J'avais espéré que mon départ pour le Midi n'aurait pas lieu, ou au moins serait assez différé pour que je fusse à Vaugirard afin de vous recevoir à votre arrivée, mais il en sera sans doute autrement; nos frères vous accueilleront à ma place et, plus tard, ce sera vous-même qui me recevrez à mon retour. Jusque-là, tenons-nous bien unis dans le Cœur du divin Seigneur; c'est un doux moyen de se consoler de la séparation extérieure et d'attendre en paix le moment où l'on pourra se retrouver, travailler et prier ensemble.

Adieu, bien cher Monsieur et frère en N.S.; nos frères prient pour vous fidèlement à Vaugirard, le p. Louis257, en particulier, en fait son affaire, je l'en ai chargé, vous pouvez compter sur son exactitude, et nous ici, dans notre exil, nous pensons constamment à vous.
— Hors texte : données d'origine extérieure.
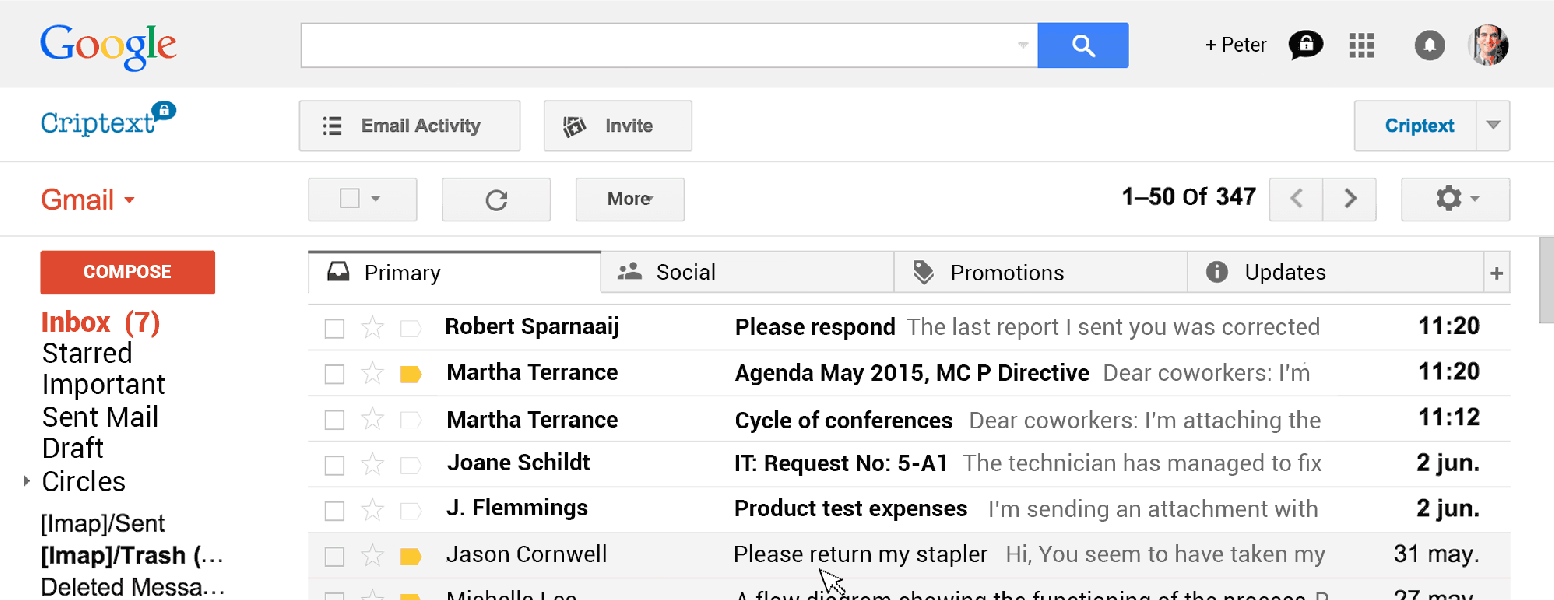Image resolution: width=1554 pixels, height=600 pixels.
Task: Click into the search input field
Action: pyautogui.click(x=660, y=45)
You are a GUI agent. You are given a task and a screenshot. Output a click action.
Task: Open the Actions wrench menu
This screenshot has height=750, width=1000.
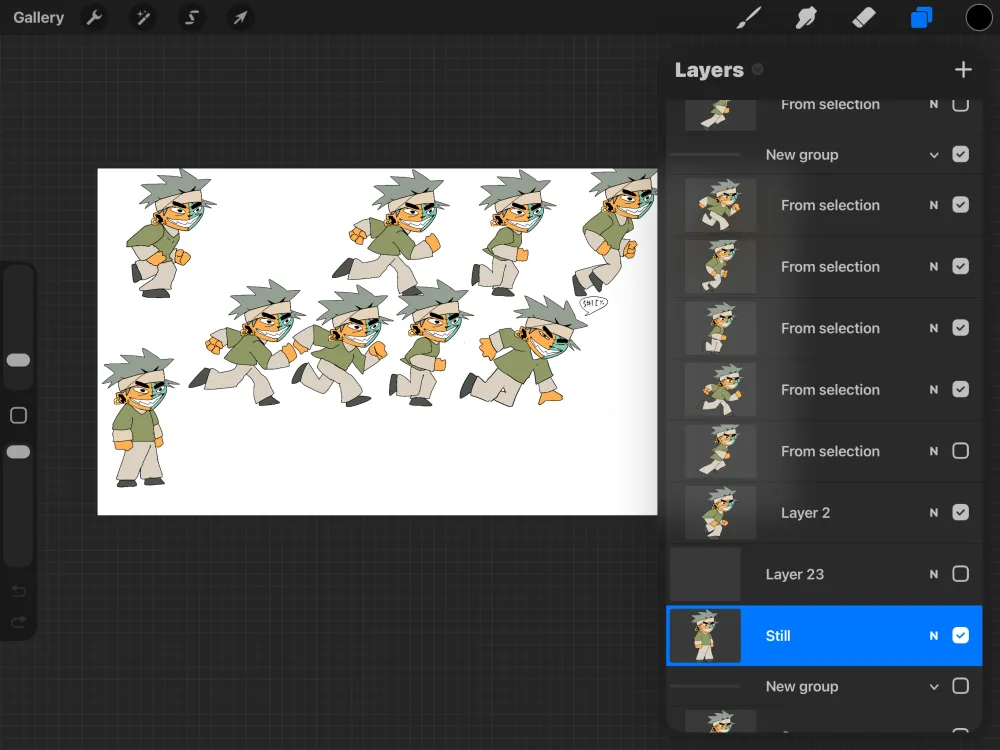(x=94, y=17)
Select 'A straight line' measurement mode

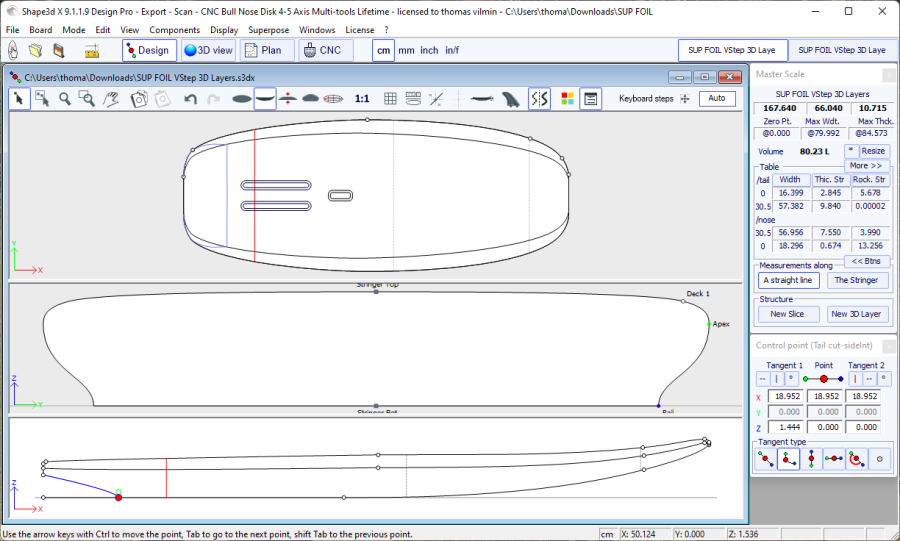(x=787, y=281)
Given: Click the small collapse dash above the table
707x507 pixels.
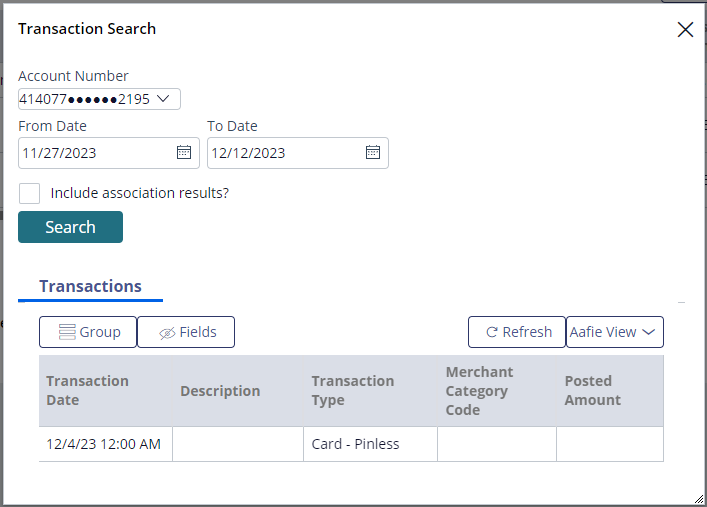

Assurez notre cher M. Halluin et tous nos frères de ma tendre affection.

Je vous embrasse avec eux bien cordialement.

Votre ami et frère en J. et M.

Le Prevost

 

P.S. Vous aurez appris la mort de la sainte mère de notre bon abbé Taillandier; je la recommande à vos prières.

 

 





254 Mt 8, 26.

 



255 Ps 44, 11-12. "Ecoute, ma fille, vois et tends l'oreille..."

 



256 Cf. supra, lettre 400.



257 Le frère Louis Boursier (1809-1876). Entré en Communauté le 15 avril 1853, il demeurera plus de vingt ans au service des enfants de l'Orphelinat de Vaugirard. Il laisse à ses frères une réputation de sainteté. Son union à Dieu et sa prière étaient continuelles, au point qu'on recourait souvent à lui pour obtenir une grâce: "Faisons de notre petit mieux, et le Seigneur fera le reste." (infra, Lettre 1416).